Colic surgery: Is it likely to end the careers of performance horses?


Your performance horse has a serious bout of colic and your veterinarian says the last remaining option is surgery.

Owners tend to weigh up a raft of factors when deciding whether to proceed, including the likelihood of the horse recovering.

Even if it does recover, is there any prospect of the horse returning to the showjumping arena or eventing course?

Researchers in Finland who followed up on the fate of 236 horses that underwent colic surgery have found that the odds are good.

The University of Helsinki study team, writing in the journal Acta Veterinaria Scandinavica, reported that 83.7% of the horses who survived to discharge were able to perform in their previous or intended discipline, and 78.5% of them regained their former or a higher level of performance.

“Surgical treatment of colic is expensive and complications may occur, ” Isa Anna Maria Immonen and her colleagues acknowledged.

They said information on the prognosis and the use of the horse after surgery for colic was important for both the surgeons and owners.

The study team set about reviewing equine colic surgical cases undertaken at the Veterinary Teaching Hospital in Helsinki, Finland, from 2006 to 2012. Their aim was to follow the horses, which were of different breeds, for surgical findings, post-surgical complications, long-term recovery and prognosis.

The average age of the horses at the time of surgery was 8.9 years, ranging from just 4 days old to 22.2 years. Warmblood horses were the most prominent breed, representing 38.6% of the study population.

Most of the operated horses − 82.6% − recovered from anesthesia and 74.9% made it to discharge.

The total follow-up time was 8 years and 10 months and the overall estimated average survival time was assessed at 79.2 months.

The age of the horse, the location of the abdominal problem (whether small or large intestine) and any incidents of postoperative colic did not significantly affect the probability of returning to their discipline, nor did any surgical site infections, incisional hernias or convalescence time after surgery.

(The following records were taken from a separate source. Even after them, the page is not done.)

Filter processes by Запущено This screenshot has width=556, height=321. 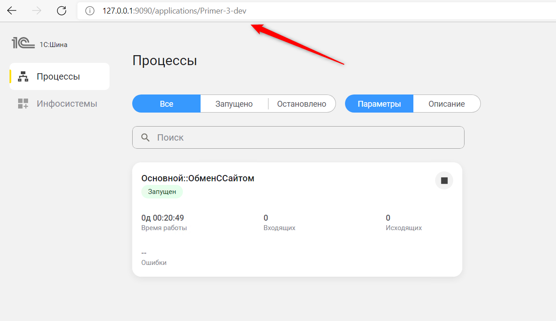pyautogui.click(x=234, y=104)
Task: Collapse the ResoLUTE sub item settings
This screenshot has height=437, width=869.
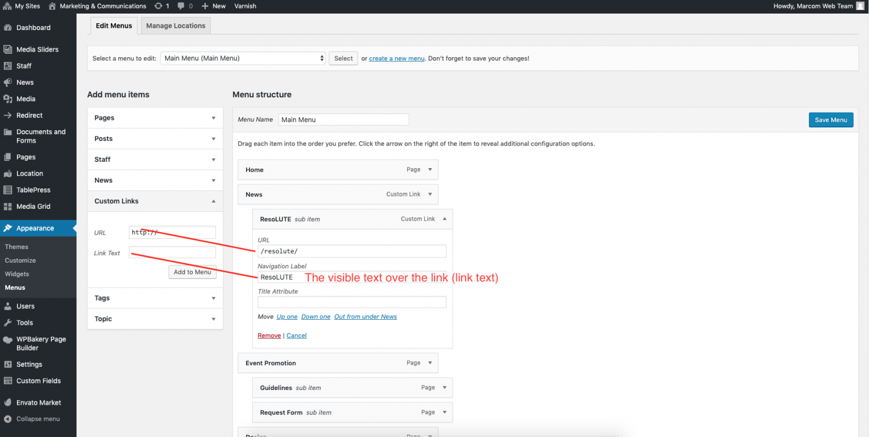Action: [x=444, y=219]
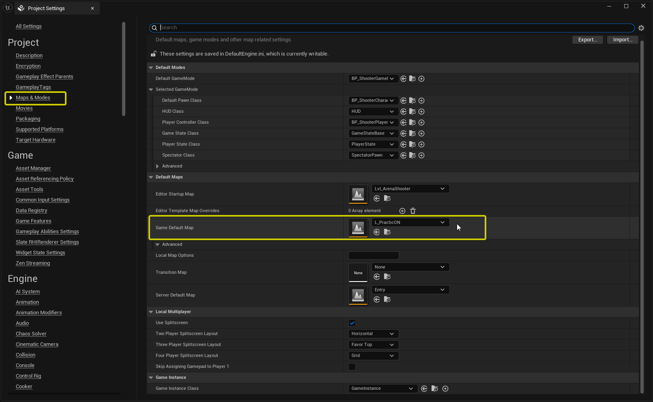
Task: Select Asset Manager in the sidebar
Action: click(x=33, y=168)
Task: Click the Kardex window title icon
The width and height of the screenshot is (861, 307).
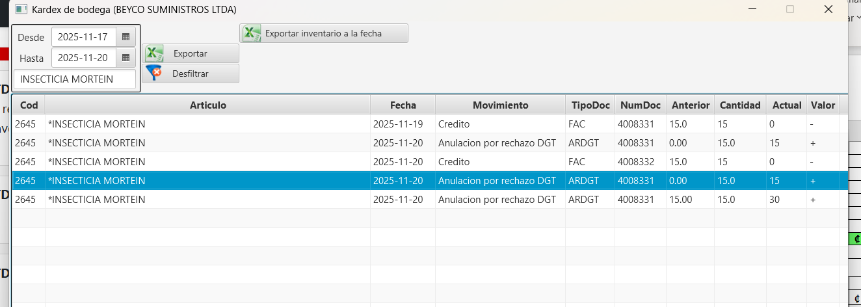Action: click(21, 9)
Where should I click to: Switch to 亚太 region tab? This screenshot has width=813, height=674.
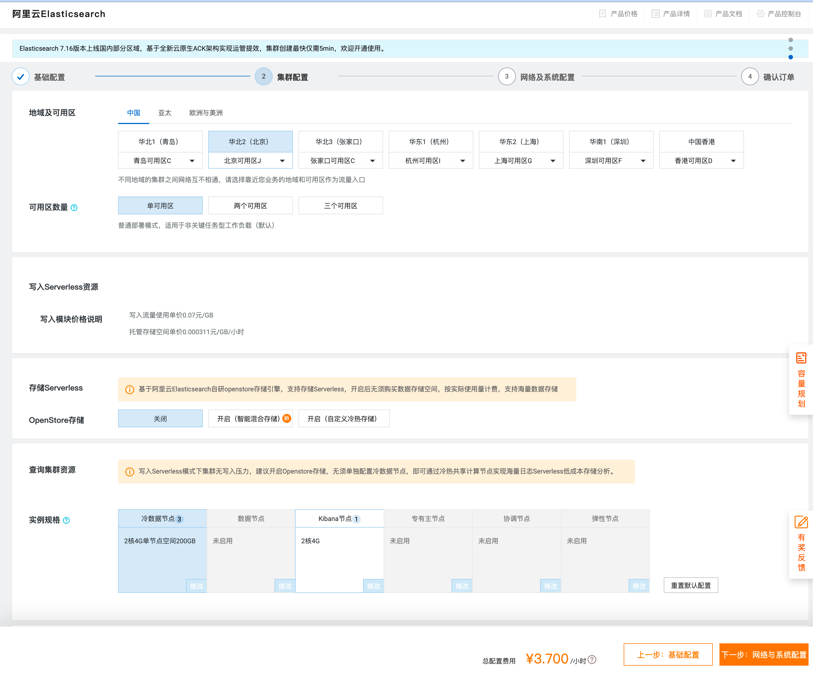[x=165, y=113]
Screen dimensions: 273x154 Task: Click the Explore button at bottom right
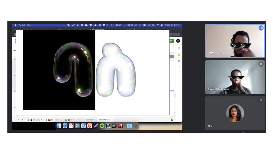click(172, 120)
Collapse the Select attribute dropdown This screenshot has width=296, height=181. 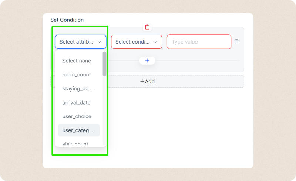click(81, 42)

More than four out of five of the discharged horses returned to their discipline, the vast majority of them performing to the same standard or higher than before their colic episode.

Operated horses had 0.18 colic episodes per horse-year during the long-term follow-up. However, the incidence of colic was 20% within the first year after surgery.

Horses who underwent surgery for large intestinal colic were 3.3-times more likely to suffer postoperative colic than those operated on for small intestinal colic.

Most owners (96.3%) were satisfied with the veterinary care and nearly all (98.5%) evaluated the recovery after the colic surgery to be satisfactory or better.

If the horse survived to discharge, the prognosis for long-term survival and a return to previous levels of sporting activity and performance was good, they said. “The majority of horses were able to return to their previous activity and perform satisfactorily for several years after surgery.”

Discussing their findings, the study team said long-term retrospective studies were challenging as 14 to 44% of horses were reportedly lost to follow-up. However, in this study, information on survival was obtained for nearly all of the discharged horses (97.9%) and full follow-up information regarding complications and their effect on postoperative use was obtained for 92.5% of the discharged horses.

They noted that horses in the study were 1.7 times more likely to develop colic again following their operations than horses with no history of colic surgery. “Previous reports found that operated horses have had 2.8 to 7.6 times higher incidences of colic compared to non-operated horses.”

“Complications are common during and after small intestinal surgery, and according to other reports these horses tend to have a slightly poorer postoperative prognosis.

“However, this study supports the finding that a number of horses operated on for small intestinal colic are able to live and perform surprisingly long, even up to 10 years after surgery.

“The age of the horse did not have a significant effect on overall survival.”

“Most importantly,” they concluded, “the majority of discharged horses had a good prognosis for long-term survival, were able to return to their intended use, compete postoperatively on a satisfactory level and also perform for several years after the operation.”

The research team comprised Isa Anna Maria Immonen, Ninja Karikoski, Anna Mykkänen, Tytti Niemelä, Jouni Junnila and Riitta-Mari Tulamo. All are with the University of Helsinki except for Junnila, who is head of statistics with pharmaceutical company 4 Pharma.

Long-term follow-up on recovery, return to use and sporting activity: a retrospective study of 236 operated colic horses in Finland (2006–2012)
Isa Anna Maria Immonen, Ninja Karikoski, Anna Mykkänen, Tytti Niemelä, Jouni Junnila and Riitta-Mari Tulamo
Acta Veterinaria Scandinavica 2017 59:5 DOI: 10.1186/s13028-016-0273-9

The study, published under a Creative Commons License, can be read here

2 thoughts on “Colic surgery: Is it likely to end the careers of performance horses?

  • January 9, 2017 at 9:46 am

    I’ve had two horses return to successful competition careers after colic surgeries. Glad to know they were not exceptions!